Two teachers, Forman and Kaufman, were both appointed to the elementary tenure area on September 1, 1992. Forman had been given a probationary appointment in the special education tenure area in November 1990 but in the 1991-92 academic year she was assigned to teach sixth grade subjects to mixed classes consisting of regular education students and six learning-disabled special needs students. On September 1, 1992, the District additionally appointed Foreman to the elementary tenure area, and assigned her to teach fourth grade.

Kaufman, who had prior service in the District as a substitute teacher, also received a probationary appointment in the elementary tenure area on September 1, 1992. Kaufman then took over the instruction of Foreman's sixth grade class.

Effective June 30, 1994, the District abolished four elementary education positions.

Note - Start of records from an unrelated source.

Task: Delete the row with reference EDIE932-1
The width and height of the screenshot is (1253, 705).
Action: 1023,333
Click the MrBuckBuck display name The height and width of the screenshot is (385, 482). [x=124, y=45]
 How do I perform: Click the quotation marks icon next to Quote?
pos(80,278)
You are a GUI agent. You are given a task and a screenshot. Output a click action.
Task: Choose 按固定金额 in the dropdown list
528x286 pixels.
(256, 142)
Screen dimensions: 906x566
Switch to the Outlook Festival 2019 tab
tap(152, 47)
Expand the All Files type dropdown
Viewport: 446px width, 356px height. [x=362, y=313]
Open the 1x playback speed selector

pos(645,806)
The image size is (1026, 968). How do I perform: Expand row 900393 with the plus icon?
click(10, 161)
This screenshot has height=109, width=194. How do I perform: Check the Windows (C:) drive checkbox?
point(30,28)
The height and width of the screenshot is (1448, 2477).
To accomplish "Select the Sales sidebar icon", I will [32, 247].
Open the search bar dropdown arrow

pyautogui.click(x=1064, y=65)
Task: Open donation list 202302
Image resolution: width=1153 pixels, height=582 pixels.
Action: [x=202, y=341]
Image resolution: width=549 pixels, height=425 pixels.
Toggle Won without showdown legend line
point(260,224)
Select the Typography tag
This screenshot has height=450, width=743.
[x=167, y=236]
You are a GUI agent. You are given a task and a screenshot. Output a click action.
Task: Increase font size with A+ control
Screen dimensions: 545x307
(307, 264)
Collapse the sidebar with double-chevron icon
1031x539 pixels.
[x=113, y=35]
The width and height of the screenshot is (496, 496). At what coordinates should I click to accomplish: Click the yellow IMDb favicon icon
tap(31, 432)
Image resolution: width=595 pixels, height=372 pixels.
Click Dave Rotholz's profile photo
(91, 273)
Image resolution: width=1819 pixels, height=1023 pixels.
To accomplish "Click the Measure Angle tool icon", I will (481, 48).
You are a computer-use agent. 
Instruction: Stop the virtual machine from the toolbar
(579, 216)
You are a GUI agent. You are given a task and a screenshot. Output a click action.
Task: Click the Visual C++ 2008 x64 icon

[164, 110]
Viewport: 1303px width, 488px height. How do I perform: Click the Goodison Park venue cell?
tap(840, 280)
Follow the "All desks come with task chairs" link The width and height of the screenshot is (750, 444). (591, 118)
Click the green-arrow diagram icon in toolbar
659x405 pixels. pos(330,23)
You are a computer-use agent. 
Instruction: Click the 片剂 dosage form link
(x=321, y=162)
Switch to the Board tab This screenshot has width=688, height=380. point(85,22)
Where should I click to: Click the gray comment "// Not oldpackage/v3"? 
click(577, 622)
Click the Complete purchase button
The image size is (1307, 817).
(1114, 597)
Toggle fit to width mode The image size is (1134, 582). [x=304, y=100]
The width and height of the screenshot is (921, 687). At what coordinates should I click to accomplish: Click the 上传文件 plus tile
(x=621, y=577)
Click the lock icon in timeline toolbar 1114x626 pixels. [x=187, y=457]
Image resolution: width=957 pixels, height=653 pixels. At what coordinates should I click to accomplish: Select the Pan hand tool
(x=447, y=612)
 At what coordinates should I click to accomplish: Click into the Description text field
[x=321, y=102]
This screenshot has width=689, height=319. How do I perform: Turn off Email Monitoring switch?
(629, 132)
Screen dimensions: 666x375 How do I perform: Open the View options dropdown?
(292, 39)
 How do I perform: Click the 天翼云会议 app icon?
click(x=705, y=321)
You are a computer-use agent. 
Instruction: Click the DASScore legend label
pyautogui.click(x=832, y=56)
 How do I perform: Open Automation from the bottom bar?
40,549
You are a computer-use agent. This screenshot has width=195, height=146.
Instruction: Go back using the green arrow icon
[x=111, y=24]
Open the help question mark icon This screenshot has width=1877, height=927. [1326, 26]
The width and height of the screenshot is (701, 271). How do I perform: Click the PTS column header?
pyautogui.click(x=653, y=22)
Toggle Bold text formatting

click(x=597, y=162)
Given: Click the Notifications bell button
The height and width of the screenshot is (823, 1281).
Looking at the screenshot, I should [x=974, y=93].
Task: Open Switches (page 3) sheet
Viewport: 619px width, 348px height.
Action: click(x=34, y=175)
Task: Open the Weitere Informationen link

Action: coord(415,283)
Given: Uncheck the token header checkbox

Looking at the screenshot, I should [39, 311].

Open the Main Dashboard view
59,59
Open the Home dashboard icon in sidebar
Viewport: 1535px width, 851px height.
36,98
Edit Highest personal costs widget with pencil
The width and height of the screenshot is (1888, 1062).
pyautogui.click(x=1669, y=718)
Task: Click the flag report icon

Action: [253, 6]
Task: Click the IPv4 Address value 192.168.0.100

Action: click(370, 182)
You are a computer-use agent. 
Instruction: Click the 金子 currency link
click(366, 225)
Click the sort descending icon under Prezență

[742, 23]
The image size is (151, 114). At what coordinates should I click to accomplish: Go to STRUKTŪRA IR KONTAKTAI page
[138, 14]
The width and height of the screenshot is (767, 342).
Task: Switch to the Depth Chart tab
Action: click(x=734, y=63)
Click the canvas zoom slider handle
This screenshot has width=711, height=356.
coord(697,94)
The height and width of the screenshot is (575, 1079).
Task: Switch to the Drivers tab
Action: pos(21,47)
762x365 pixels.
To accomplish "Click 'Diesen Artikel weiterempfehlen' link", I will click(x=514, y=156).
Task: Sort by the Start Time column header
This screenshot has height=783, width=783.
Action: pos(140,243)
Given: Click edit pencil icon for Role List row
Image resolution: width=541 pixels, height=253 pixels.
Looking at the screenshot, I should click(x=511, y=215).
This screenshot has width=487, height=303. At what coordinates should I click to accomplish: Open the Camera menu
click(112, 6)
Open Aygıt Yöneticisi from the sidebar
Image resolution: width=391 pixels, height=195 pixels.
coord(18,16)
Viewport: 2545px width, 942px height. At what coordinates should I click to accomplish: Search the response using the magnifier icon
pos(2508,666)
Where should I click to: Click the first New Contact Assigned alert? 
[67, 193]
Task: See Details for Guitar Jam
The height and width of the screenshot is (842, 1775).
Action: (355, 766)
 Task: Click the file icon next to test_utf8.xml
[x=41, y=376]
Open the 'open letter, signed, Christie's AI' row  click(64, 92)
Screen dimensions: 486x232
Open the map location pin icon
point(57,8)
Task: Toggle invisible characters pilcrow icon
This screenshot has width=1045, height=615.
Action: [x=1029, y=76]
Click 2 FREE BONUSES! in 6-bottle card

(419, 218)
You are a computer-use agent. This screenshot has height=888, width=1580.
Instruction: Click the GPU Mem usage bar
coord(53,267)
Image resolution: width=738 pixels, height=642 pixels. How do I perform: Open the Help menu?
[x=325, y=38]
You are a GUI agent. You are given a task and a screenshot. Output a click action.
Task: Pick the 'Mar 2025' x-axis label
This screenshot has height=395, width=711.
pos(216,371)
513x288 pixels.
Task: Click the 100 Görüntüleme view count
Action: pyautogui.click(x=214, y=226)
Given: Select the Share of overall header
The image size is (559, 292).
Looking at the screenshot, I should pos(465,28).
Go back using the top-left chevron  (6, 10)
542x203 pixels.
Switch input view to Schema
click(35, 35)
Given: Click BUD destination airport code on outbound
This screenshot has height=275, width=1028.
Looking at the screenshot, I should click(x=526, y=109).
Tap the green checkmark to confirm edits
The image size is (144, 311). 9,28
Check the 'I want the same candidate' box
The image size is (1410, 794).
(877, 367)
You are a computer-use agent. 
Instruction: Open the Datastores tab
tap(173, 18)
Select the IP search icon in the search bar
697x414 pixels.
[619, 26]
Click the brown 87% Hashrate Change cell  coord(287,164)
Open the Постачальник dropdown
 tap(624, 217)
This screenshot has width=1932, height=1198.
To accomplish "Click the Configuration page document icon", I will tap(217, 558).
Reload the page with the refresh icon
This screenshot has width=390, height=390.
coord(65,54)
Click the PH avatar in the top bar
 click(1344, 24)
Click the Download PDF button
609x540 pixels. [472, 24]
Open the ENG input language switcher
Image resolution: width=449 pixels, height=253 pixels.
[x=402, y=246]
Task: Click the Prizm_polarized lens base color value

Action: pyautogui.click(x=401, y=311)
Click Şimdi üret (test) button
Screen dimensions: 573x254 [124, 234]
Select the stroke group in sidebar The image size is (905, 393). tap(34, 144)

Kaufman was excessed when the District determined that she had the least seniority in the elementary tenure area. Kaufman sued, contending that she was entitled to additional credit in the elementary tenure area for the two months she taught as a regular substitute elementary teacher during the 1991-1992 school year and thus had greater seniority in the elementary tenure area than did Foreman.

While the District conceded that Kaufman was entitled to the two months of additional credit as she claimed, it said it had also recalculated Foreman's seniority and concluded that she was entitled to additional credit in the elementary tenure area for the entire 1991-1992 school year during which she taught the mixed sixth grade class of regular education and special needs students. This, the District argued, meant that Foreman still remained senior to Kaufman in the elementary tenure area.

Kaufman challenged this, contending that: (1) The facts in the record did not establish that Foreman served in the elementary tenure area during the 1991-1992 school year; and (2) the District did not have any authority to grant Foreman seniority credit in the elementary tenure area as of September 1991 because the District (a) failed to expressly notify Foreman that her assignment for the 1991-1992 school year was outside her initial special education appointment, and (b) it had not obtained Foreman's prior written consent to that out-of-tenure area assignment.

These omissions, Kaufman contended, barred the District from retroactively crediting Foreman with elementary tenure area seniority for her service during the 1991-1992 school year. A New York State Supreme Court justice disagreed, reasoning that accepting Kaufman's theory would penalize teachers for school district mistakes by depriving them of credit to which they would have been entitled but for the school district's error. The Appellate Division concurred with the Supreme Court's analysis and affirmed the lower court's ruling (234 AD2d 698).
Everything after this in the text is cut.